Dans un entretien donné à France Inter et diffusé ce jeudi, le jeune homme de 34 ans indiquait avoir adhéré au MoDem le 12 juillet dernier. «Je sais que ça peut paraître incongru», a déclaré celui qui, en 2001, s’était présenté aux municipales sous l’étiquette du MNR de Bruno Mégret.  Mais «il y a un côté pragmatique et réaliste qui m’a plu» au MoDem, a t-il poursuivi, précisant qu’il avait été particulièrement séduit par la vision de l’Europe développée par François Bayrou.

«Incohérence» avec les valeurs du MoDem

«Je ne dis pas que c’est le meilleur, mais c’est le moins pire», a t-il ajouté avant de conclure: «Ca fera une  aventure de plus. Alea jacta est ! [les dés sont jetés]» Sauf que le président du MoDem a opposé un non catégorique à cette adhésion. «Il n’y a pas de place pour les déséquilibrés» a tranché François Bayrou ce mercredi, sur RMC-BFMTV.

«C'est notre choix, et c'est notre droit», précise à 20Minutes Marc Fesneau, secrétaire général du Mouvement démocrate.
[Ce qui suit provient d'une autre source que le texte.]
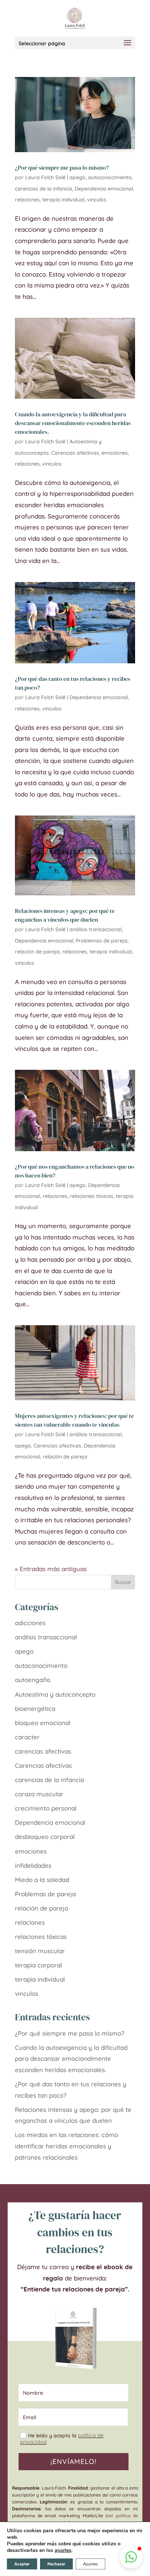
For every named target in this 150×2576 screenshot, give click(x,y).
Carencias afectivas (75, 453)
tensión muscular (40, 1951)
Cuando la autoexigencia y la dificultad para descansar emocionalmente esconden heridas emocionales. (73, 423)
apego (78, 177)
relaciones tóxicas (91, 1196)
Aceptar (22, 2564)
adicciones (30, 1623)
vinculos (96, 199)
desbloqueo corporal (45, 1836)
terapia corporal (38, 1965)
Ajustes (90, 2564)
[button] (131, 2557)
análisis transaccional (96, 929)
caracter (27, 1737)
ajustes (63, 2550)
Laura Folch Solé (45, 177)
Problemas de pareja (101, 940)
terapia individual (63, 199)
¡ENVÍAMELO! (73, 2461)
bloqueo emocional (42, 1723)
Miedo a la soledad (42, 1879)
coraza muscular (39, 1794)
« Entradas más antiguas (51, 1569)
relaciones (27, 199)
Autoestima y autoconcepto (55, 1694)
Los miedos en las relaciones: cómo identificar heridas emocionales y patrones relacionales (66, 2146)
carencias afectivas (43, 1751)
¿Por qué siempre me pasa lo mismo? (62, 167)
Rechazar (56, 2564)
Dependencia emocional (104, 188)
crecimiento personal (45, 1808)
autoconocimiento (110, 177)
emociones (115, 453)
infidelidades (33, 1865)
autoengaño (32, 1680)
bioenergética (35, 1708)
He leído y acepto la (61, 2438)
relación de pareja (37, 951)
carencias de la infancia (43, 188)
Si Maxime Brunerie a été jugé, condamné et a purgé sa peine, «ce n'est pas le sujet pour nous, nous ne sommes pas la société mais une association qui est maître de choisir ses adhérents». Et dans ce cas précis, «ce n'est pas une adhésion comme une autre, ni une personnalité comme une autre: il a tout de même tenté de tuer le président de la République en exercice».

La tentative d'assassinat sur Jacques Chirac démontre une «incohérence» avec les valeurs du MoDem selon Marc Fesneau, qui rappelle que Maxime Brunerie «trouve, dans la même interview, que Marine Le Pen est "une souverainiste frileuse"». «S'il pense ça, il s'est trompé de maison en voulant adhérer au MoDem», conclut le secrétaire général.